Old Man Logan #50 // Review
It’s the final showdown between Logan and the Maestro in Old Man Logan #50, by writer Ed Brisson, artists Ibraim Roberson and Neil Edwards, color artist Carlos Lopez, and letterer Cory Petit. Can Logan defeat the Maestro, or will the mad Hulk of tomorrow finish him off? Logan faces his greatest challenge yet here, both physically and mentally, as Brisson and company bring the book to a close and set up for the upcoming Dead Man Logan.

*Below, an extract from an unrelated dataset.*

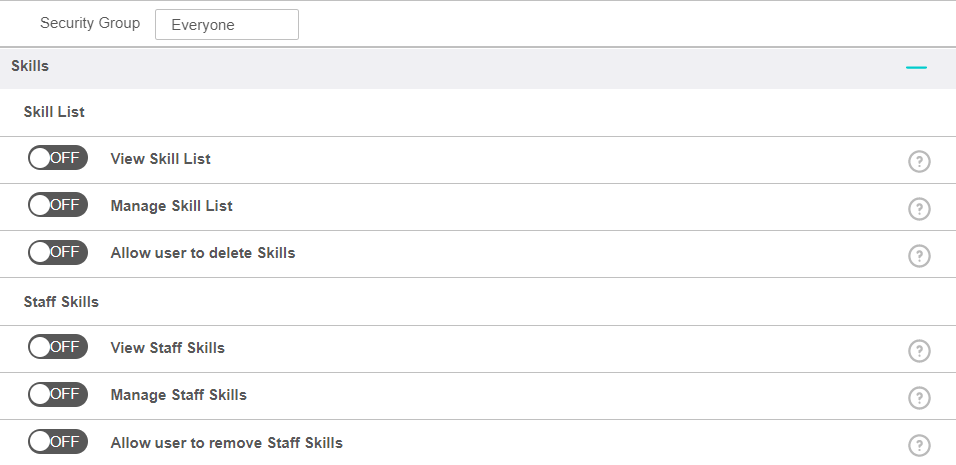
Task: Show help for Allow user to delete Skills
Action: pos(919,256)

Logan tries to distract Maestro long enough to inject himself with Regenix to kickstart his healing factor, but Maestro doesn’t fall for it and beats on him again, knocking the Regenix into the crowd and taking Logan prisoner once more. The fate of Joshua, the boy who helped Logan earlier in the story, motivates the townsfolk to rebel against the Maestro, freeing Logan and getting the Regenix back. Logan confronts the Maestro, and Maestro makes Logan an offer that will test him to his core.
Brisson used the last issue to shine a spotlight on what the Maestro’s twisted rule has done to the town of Fort Wells, and pays that off in this issue as the townspeople finally realize that they can fight back because, in the end, the Maestro would kill them all on a whim. This moment of triumph of the human spirit is very important, and is the kind of message that more people need in times like these. Not everyone can be Logan and take the fight to the monster, but they can stand up, refuse to sit back and let the monster and those who follow it out of fear, greed, or both get the upper hand. Logan is the hero of this story, but, without the normal people propping him up, helping him out, he would have failed.

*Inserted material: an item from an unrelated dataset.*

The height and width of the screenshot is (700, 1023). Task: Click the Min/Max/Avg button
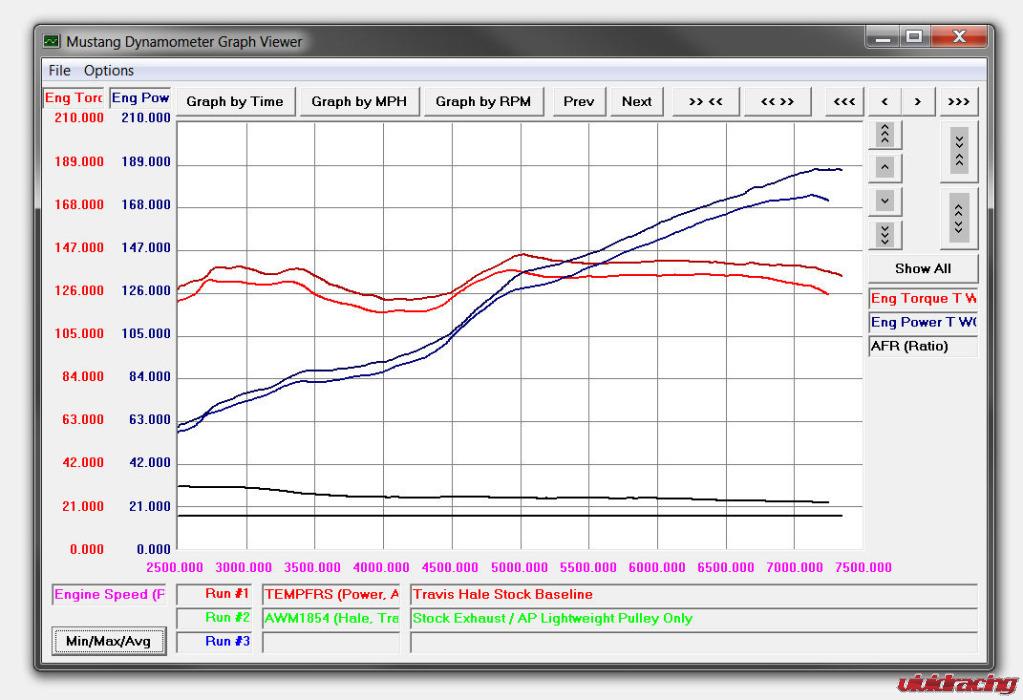tap(109, 641)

Logan faces his greatest trial since coming to the main Marvel Universe in this issue, both because of his weakened healing factor and the sheer indomitable physicality of the Maestro, but also from the Maestro’s offer to him. Brisson introduced Maestro to the present timeline in his first story arc on the book, and it was a big surprise. He never explained how Maestro got to the present, but he does here, and it’s this explanation that allows to test Logan with his heart’s desire. Not only does Maestro have a time machine, but a time machine that can move through dimensions. By taking Maestro’s offer, Logan can not only go back to the Wasteland, but also save his family. This offer, not the fight, is the hardest thing Logan has had to deal with, and he makes the only decision that a man like him could make.
Ibraim Roberson and Neil Edwards share pencilling duties on this one. Roberson’s pages have a level of detail that Edwards’ pages don’t, and his Maestro is easily one of the best looking interpretations of the character. Edwards’ pages have an almost cartoonish quality to them, so much so that even the coloring of them feels different. It’s a bit of a jarring tonal change, but Roberson gets to do the last few pages, and the whole thing ends perfectly, a quick, brutal showdown between the two most dangerous old men in the history of the Marvel Universe.

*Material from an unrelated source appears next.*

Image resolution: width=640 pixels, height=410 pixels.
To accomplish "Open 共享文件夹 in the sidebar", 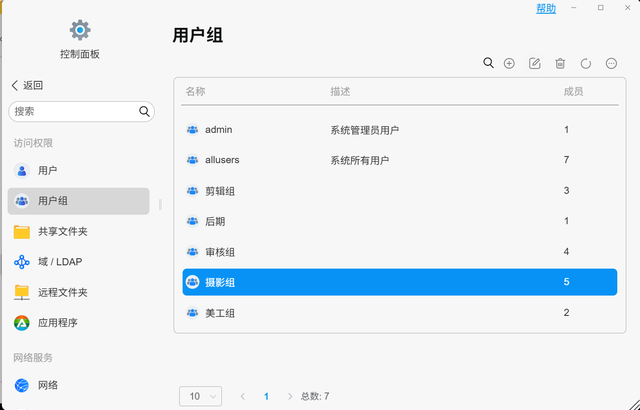I will pos(62,232).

Ed Brisson had some huge shoes to fill when he came onto Old Man Logan after Jeff Lemire left, and he filled them admirably. Like Lemire, he focused on Logan’s character, and used that focus to tell some classic, globetrotting Wolverine stories that felt familiar to long-time fans of the Wolverine without being rehashes of what others have done. Lemire and Brisson made the argument that the Marvel Universe didn’t need the 616 Logan back with this book, giving readers the adventures they loved with a version of the character that was just different enough to make it all interesting again. Old Man Logan never felt like it was trodding the same ground as a Wolverine title would have, even when it went to similar places, and the quality of writing made a huge difference in that. While Brisson’s run wasn’t as powerful as Lemire’s, it was still top-notch and this issue is a perfect exemplifier of that. He expertly uses character to move the plot forward, provides great set pieces for his artists to work with, and scripts a great fight scene. The art quality falls when Edwards takes over, but Roberson and Lopez work together like a well-oiled machine on their pages. Old Man Logan #50 goes out on a high note, setting up Logan for what could be his last adventure.